# [TASK DESCRIPTION]
With pictures omitted, the line containing "Open the X.509 Basic Policy dropdown" and all later lines of the records below are to be restated word for word.

(Data items)
○ ○ ○ ○

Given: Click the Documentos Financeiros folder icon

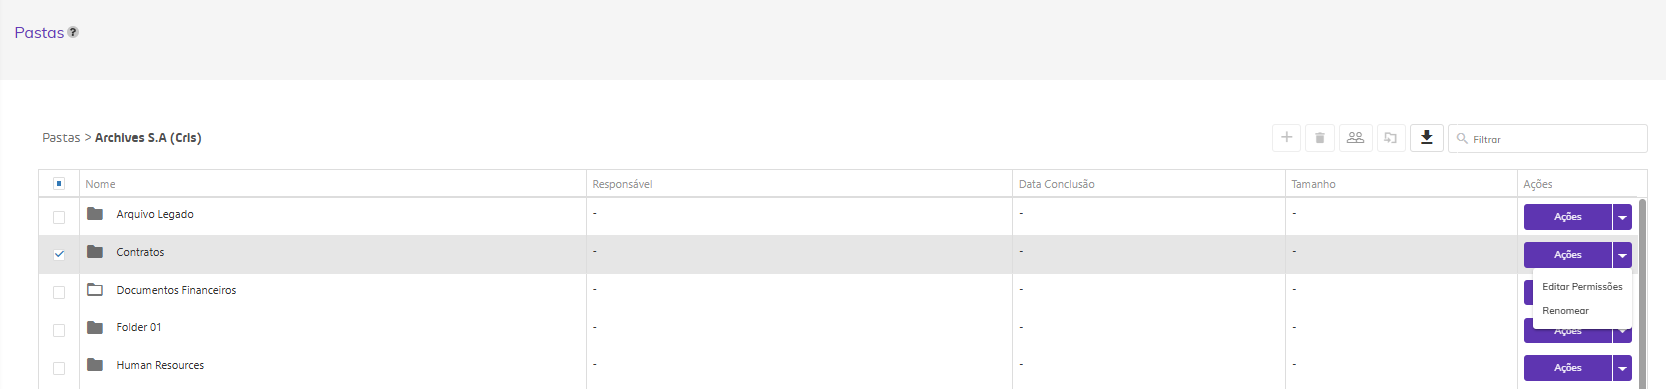Looking at the screenshot, I should [95, 290].
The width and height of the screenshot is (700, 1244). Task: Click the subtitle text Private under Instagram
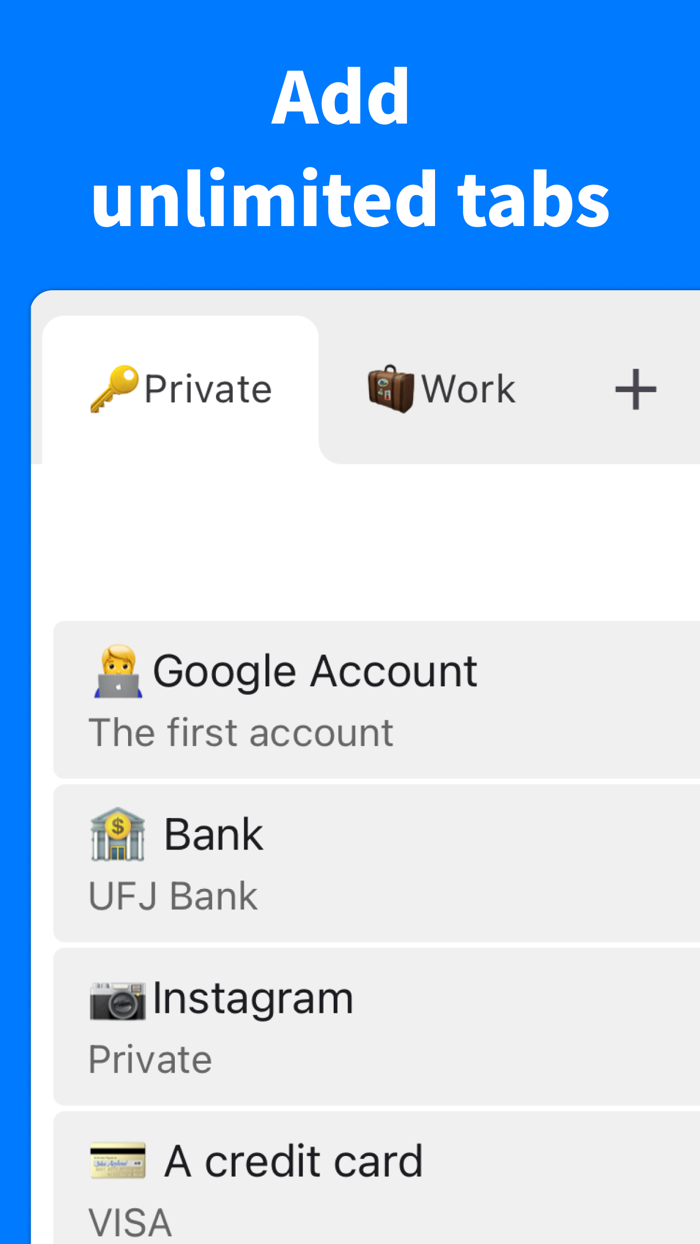[150, 1059]
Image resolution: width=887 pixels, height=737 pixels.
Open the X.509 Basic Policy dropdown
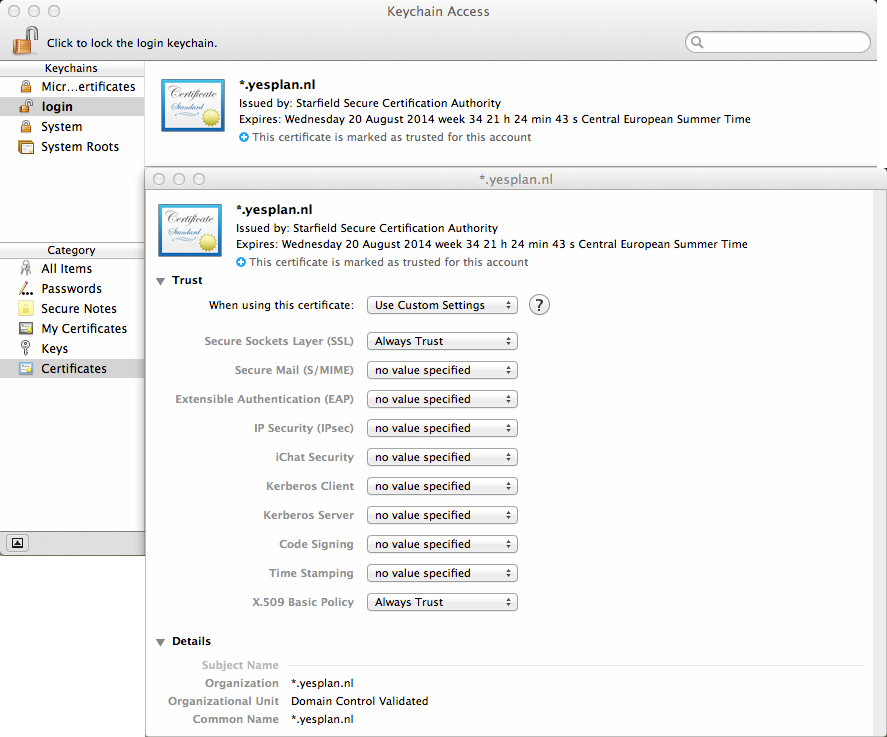[442, 602]
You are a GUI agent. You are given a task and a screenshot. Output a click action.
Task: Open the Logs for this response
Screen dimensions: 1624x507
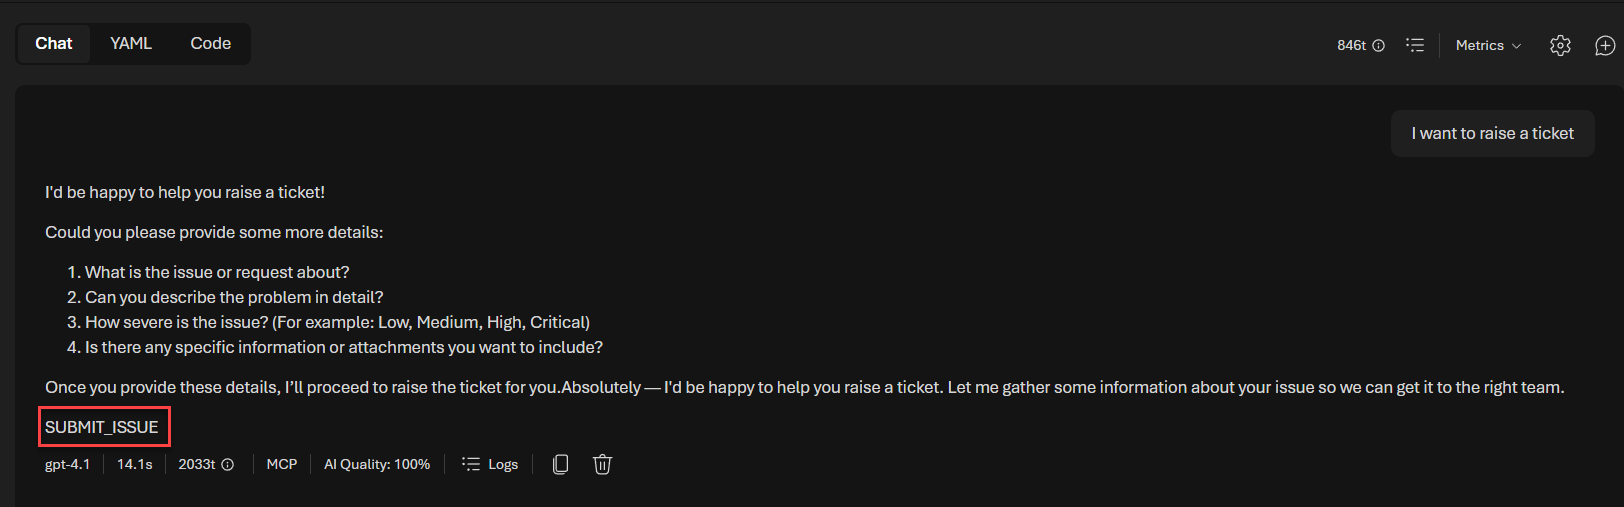pos(490,465)
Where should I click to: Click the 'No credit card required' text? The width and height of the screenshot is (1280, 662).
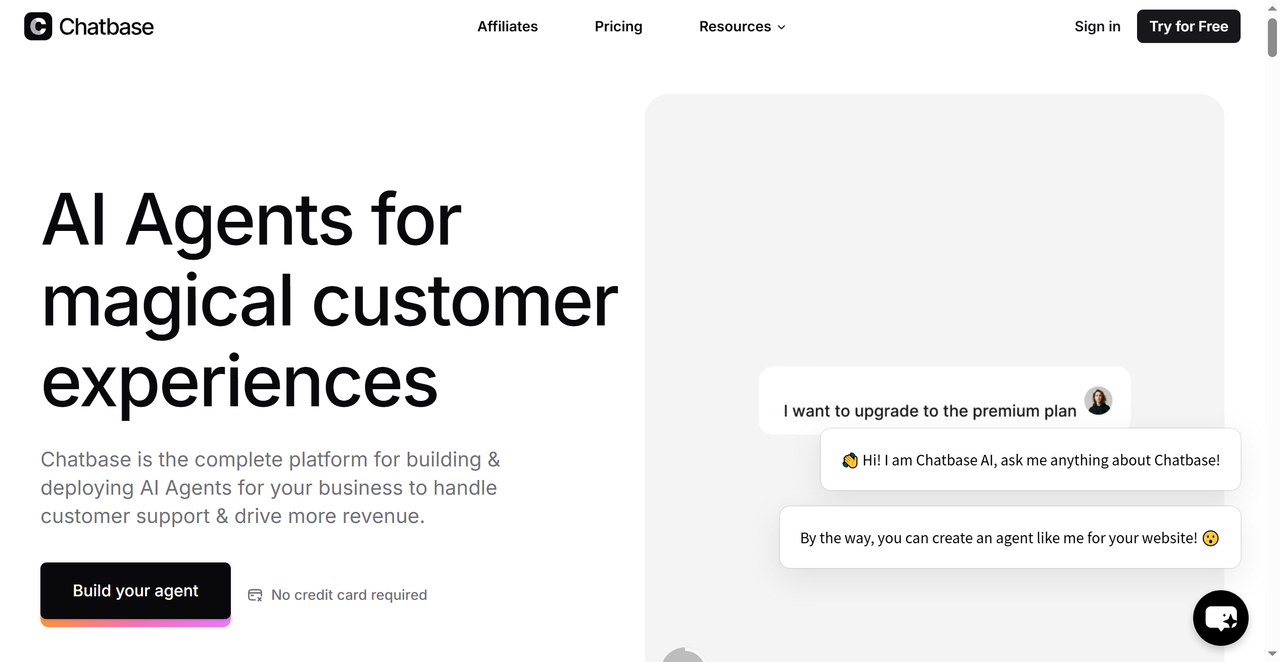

○ ○ ○ ○

# [EXERCISE SOLUTION]
Open the X.509 Basic Policy dropdown
[442, 602]
You are a GUI agent. You are given a task and a screenshot. Output a click action.
Task: Open the Logs for this response
Screen dimensions: 1624x507
pos(490,465)
Where should I click to: Click the 'No credit card required' text? The width and height of the screenshot is (1280, 662).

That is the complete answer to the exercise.